# Web Scraping TV Show Data from Various Sources for Data Analysis and Visualization using Python
##### By Wayne Omondi

### Introduction

***Web scraping*** is the process of extracting and parsing data from websites. It's a useful technique for creating your own datasets for research and learning. The scraping process involves 'downloading', parsing and processing HTML documents from our target pages.<br> The steps to take will be:

- Picking a websites and identifying the information to scrape from the site based on our objective(s).
- Using the requests library to 'get' web page(s) locally
- Inspecting the webpage's HTML source and knowing the tags that contains the information we seek.
- Using Beautiful Soup to parse (break into components) and extracting relevant information from the html document into a dataframe.
- Cleaning our data and data types, and some feature engineering where necessary.
- (optional)Exporting our scraped datasets into relevant CSV files.

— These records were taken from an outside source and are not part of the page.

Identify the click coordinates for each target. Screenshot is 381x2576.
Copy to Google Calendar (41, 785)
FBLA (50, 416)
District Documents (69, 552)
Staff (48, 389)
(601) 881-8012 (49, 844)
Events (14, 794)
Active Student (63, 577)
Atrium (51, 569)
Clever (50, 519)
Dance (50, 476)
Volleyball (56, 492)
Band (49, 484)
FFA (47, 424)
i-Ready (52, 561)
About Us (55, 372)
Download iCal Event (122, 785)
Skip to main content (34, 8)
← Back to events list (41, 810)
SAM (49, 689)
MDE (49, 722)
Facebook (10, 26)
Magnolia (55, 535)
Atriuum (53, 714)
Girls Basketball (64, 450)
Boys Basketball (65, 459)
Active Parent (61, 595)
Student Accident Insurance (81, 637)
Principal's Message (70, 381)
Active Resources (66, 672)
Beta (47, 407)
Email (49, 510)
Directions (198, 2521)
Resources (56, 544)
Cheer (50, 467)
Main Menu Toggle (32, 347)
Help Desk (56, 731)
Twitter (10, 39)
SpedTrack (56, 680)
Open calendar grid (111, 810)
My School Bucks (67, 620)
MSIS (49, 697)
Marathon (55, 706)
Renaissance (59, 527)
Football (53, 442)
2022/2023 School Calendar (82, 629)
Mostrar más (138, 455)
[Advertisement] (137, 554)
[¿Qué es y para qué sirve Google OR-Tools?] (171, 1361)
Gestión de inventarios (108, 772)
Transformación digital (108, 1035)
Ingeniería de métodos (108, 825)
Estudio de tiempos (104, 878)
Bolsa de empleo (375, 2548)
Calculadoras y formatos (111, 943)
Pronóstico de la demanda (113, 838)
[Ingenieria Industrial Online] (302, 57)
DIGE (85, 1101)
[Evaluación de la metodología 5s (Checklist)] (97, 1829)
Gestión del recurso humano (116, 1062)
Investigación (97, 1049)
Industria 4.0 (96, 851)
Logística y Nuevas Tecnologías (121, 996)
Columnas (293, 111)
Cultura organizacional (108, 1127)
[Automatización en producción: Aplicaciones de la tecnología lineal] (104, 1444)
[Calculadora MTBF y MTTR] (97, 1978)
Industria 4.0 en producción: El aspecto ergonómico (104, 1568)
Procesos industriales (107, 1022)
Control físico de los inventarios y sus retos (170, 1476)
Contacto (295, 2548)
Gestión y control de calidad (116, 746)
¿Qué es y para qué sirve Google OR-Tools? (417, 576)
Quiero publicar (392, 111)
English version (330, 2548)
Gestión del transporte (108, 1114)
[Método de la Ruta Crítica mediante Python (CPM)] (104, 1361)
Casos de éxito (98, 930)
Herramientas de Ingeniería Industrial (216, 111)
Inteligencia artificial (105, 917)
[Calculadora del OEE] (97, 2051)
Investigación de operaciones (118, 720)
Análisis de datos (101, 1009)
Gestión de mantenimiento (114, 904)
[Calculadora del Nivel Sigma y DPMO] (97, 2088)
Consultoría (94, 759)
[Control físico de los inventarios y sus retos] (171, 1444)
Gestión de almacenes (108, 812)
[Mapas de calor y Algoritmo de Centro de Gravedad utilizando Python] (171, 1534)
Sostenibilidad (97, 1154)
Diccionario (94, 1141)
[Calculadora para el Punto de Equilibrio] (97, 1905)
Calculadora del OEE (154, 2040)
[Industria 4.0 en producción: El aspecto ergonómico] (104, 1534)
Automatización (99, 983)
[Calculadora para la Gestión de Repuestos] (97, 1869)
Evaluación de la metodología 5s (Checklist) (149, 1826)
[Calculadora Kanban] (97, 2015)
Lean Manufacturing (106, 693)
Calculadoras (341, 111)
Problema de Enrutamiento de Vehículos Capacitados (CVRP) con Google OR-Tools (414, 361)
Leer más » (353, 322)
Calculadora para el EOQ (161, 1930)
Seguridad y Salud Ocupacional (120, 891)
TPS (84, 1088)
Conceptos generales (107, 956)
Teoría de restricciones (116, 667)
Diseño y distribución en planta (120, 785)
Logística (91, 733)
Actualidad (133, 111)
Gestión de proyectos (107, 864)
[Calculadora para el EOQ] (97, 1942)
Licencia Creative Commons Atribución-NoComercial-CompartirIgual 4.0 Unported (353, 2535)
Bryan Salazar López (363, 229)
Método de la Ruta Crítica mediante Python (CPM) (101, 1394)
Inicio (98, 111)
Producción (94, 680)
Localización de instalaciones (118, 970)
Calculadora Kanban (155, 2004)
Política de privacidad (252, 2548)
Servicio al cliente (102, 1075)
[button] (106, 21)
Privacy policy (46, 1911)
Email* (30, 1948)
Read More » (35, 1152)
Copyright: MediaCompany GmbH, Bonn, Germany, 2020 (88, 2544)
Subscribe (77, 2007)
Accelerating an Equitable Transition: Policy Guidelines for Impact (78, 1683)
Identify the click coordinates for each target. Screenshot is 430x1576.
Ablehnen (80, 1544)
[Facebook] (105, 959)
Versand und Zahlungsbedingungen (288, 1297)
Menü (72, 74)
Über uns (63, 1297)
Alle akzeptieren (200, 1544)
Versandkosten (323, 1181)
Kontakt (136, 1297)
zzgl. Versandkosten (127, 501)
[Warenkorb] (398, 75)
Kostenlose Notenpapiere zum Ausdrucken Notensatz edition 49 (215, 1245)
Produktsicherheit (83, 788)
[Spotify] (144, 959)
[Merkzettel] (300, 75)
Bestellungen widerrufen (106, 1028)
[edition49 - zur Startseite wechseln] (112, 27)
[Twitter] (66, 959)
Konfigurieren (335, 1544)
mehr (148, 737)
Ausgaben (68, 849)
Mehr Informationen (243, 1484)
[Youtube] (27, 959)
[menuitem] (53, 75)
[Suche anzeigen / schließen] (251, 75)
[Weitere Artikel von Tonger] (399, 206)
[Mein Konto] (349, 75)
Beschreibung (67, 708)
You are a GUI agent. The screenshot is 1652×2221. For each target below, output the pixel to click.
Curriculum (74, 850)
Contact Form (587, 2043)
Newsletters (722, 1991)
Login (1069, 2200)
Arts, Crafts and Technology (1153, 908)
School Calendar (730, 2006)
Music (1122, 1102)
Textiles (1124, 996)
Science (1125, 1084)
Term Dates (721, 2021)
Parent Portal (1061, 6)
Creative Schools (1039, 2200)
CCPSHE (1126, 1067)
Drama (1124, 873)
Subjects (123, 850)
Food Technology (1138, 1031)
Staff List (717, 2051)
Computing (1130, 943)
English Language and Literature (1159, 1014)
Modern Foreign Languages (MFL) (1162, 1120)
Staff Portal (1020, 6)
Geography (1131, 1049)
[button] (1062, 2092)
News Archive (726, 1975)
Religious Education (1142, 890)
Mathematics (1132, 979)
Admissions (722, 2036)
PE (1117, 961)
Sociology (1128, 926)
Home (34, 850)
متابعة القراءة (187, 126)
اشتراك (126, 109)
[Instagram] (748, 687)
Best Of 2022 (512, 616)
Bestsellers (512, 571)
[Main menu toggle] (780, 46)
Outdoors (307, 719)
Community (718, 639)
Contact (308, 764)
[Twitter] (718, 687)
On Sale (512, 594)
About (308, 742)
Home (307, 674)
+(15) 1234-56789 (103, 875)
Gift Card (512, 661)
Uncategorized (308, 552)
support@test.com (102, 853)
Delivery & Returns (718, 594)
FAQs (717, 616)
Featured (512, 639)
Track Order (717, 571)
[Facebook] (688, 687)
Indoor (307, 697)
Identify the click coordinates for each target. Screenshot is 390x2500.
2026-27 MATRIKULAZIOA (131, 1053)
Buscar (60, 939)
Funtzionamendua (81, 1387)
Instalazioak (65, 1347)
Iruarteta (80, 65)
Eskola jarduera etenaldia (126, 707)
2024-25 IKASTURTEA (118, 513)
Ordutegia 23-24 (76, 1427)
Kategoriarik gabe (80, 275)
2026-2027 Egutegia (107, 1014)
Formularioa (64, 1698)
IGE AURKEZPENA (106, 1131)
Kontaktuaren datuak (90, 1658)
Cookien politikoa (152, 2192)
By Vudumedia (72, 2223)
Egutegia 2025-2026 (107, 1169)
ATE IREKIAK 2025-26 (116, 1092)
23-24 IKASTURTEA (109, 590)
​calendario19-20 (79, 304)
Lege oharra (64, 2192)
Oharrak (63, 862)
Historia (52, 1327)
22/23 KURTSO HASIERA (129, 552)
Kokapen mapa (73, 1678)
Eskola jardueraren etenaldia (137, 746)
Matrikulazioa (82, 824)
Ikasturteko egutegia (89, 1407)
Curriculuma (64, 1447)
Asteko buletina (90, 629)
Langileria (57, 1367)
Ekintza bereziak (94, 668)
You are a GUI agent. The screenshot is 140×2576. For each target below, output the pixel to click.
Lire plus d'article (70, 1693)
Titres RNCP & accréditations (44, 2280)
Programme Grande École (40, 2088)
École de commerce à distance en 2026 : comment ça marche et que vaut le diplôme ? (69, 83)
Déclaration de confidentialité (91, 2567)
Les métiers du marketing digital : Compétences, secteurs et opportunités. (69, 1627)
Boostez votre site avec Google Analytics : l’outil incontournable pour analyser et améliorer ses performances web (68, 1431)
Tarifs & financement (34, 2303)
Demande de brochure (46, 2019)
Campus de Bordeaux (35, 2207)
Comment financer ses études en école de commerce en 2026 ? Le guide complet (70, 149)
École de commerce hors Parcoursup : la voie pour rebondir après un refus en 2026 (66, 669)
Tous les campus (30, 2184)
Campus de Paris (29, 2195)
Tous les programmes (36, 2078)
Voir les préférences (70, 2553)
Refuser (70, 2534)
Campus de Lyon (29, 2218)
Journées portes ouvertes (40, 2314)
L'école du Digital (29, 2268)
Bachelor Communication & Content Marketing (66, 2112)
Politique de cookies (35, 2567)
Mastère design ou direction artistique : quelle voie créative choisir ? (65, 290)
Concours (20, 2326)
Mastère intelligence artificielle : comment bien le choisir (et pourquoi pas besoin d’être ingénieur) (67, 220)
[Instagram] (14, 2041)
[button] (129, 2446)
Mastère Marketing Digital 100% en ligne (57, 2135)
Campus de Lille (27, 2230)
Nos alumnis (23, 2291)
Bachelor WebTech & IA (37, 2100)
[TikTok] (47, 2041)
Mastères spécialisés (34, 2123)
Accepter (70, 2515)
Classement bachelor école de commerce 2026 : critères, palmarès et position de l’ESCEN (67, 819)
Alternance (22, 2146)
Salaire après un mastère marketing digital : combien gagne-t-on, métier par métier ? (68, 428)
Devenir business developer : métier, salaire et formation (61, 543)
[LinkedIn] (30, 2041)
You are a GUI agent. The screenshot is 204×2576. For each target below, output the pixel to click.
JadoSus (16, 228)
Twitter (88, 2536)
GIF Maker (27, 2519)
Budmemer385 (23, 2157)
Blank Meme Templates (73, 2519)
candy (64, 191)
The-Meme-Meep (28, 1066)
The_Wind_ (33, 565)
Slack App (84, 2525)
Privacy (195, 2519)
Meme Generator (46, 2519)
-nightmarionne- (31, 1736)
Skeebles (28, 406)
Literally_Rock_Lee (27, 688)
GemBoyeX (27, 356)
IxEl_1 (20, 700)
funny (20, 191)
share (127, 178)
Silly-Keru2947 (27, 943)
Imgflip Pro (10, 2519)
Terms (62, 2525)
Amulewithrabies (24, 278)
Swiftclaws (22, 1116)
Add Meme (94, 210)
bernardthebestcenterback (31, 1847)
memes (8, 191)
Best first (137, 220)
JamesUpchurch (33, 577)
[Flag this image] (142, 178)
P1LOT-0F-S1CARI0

For this project the target TV Show is **Criminal Minds**, one of my personal favourites. In my opinion, the show did 'fall-off' in the later seasons and I'd like to see if the data speaks to that and the overall data on the show and its perfomances during the seasons it aired off (16 in total).<br>

![!](images/Screenshot2022-10-25212751.png)

![!](images/Screenshot2022-10-25212823.png)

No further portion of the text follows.